Improving practice patterns in patients with newly diagnosed bladder masses treated with transurethral resection

Joshua Wilson, OMS III; Daniel Drach, OMS IV; Joseph Zanghi, DO; and James Siegert, DO
Notes and Affiliations
Notes and Affiliations

Received: July 18, 2021

Accepted: December 1, 2021

Published: January 21, 2022

  • Joshua Wilson, OMS III, 

    Midwestern University Chicago College of Osteopathic Medicine, Downers Grove, IL, USA

  • Daniel Drach, OMS IV, 

    Midwestern University Chicago College of Osteopathic Medicine, Downers Grove, IL, USA

  • Joseph Zanghi, DO, 

    Department of Urology, Franciscan Health Olympia Fields, Olympia Fields, IL, USA

  • James Siegert, DO, 

    Clinical Assistant Professor of Surgery, Department of Urology, Franciscan Health Olympia Fields, Olympia Fields, IL, USA

J Osteopath Med; 122(4): 169-173

Context: Transurethral resection (TUR) is the mainstay for diagnosis, staging, and treatment of both high-grade and low-grade nonmuscle invasive bladder cancer (NMIBC). It is reported that 51% of initial transurethral resection of bladder tumors (iTURBT) does not contain muscle, which results in higher rates of clinical upstaging on repeat transurethral resection (reTUR) and worse oncologic outcomes. Presence of muscle on iTURBT specimen and performing reTUR within 6 weeks in high-risk NMIBC aids in accurate staging and, therefore, guides proper treatment.

Objectives: This study aimed to assess and improve TURBT quality by making surgeons aware of their practice patterns and setting improvement goals.

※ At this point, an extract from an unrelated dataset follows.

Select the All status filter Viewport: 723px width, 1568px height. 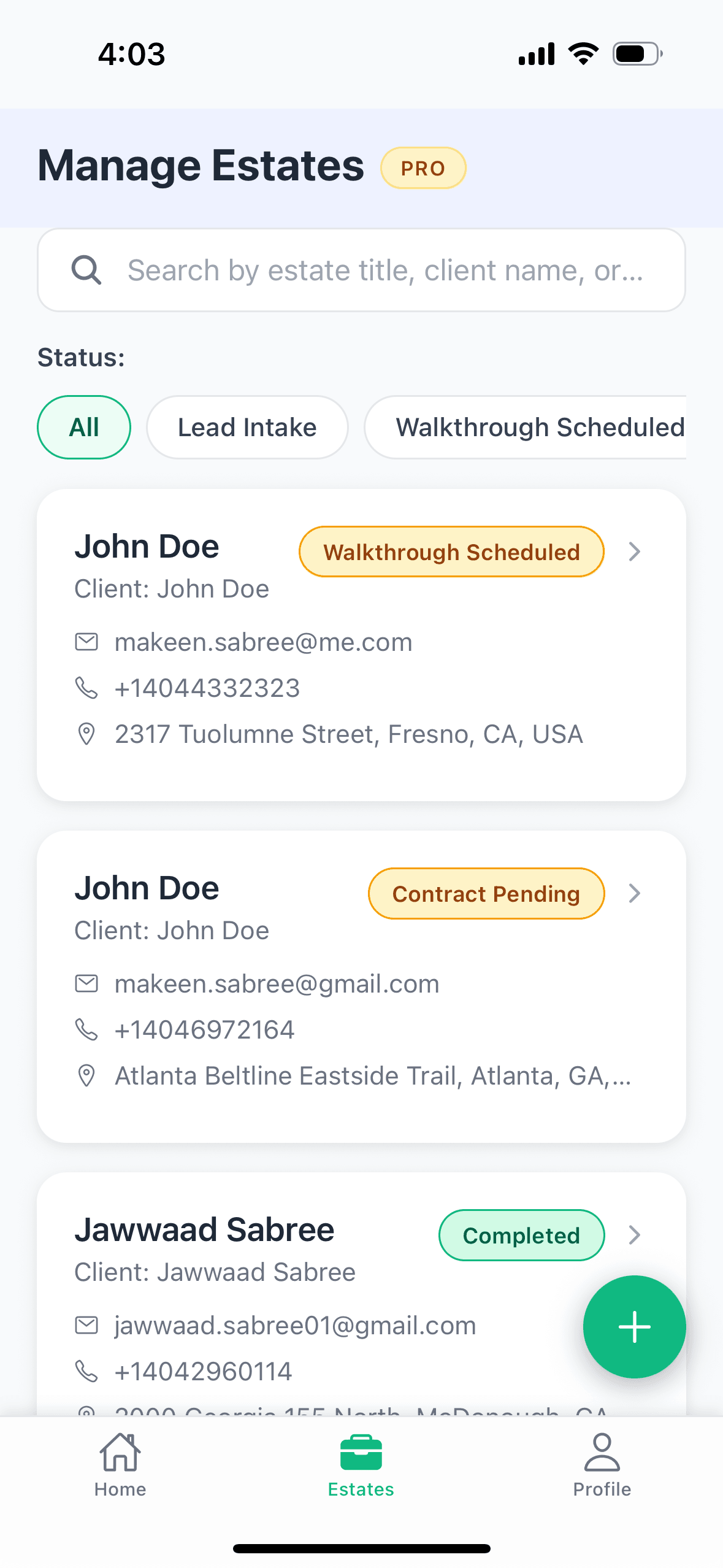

Methods: Patients who received TURBT for a newly diagnosed bladder mass were analyzed by retrospective chart review for 9 months prior to quality improvement (QI) intervention. Data were collected pertaining to muscle presence/absence on biopsy, pathology of the tumor, risk stratification, whether reTUR was indicated, and time to reTUR. The primary endpoints were the presence of muscle on initial TURBT, whether a reTUR was performed when clinically indicated, and time to reTUR. Tumors requiring reTUR were defined as being HGT1 or HGTa >3 cm. The QI intervention, physician education, was then implemented by presenting initial performance results to the physicians, and a second dataset was then collected by prospective analysis for another 9 months to assess for changes in practice patterns. A total of 101 patients receiving TURBT were reviewed, including 52 patients prior to and 49 patients following QI intervention. Patients with a history of, or treatment for, bladder cancer were excluded, along with those without assessment of muscle on pathological analysis. Fisher’s exact test was utilized to determine differences in categorical data by comparing each of the following groups prior to and following QI intervention: percent of muscle presence on iTURBT, percent reTUR performed when indicated, and mean time to reTUR in days. A p<0.05 was considered statistically significant.

Results: After comparing the TURBT results before and after our QI intervention, we found a significant improvement in the number of patients receiving a reTUR when indicated, with 5/13 (38.5%) before compared to 15/19 (78.9%) after, p=0.03. The number of specimens on iTURBT with muscle present were not significantly different, with 38/52 (73.1%) before and 33/49 (67.3%) after, p=0.66. The average time to reTUR before (32.4 days; n=5; range, 21–50 days) and after (42.4 days; n=15; range, 11–77 days) QI intervention was also not significantly different, p=0.28.

Conclusions: Our data suggest that critical analysis of physician practice patterns followed by education and setting improvement goals can significantly impact clinical practices and improve quality of care. Future studies will be performed to determine the impact that these changes have on oncologic outcomes.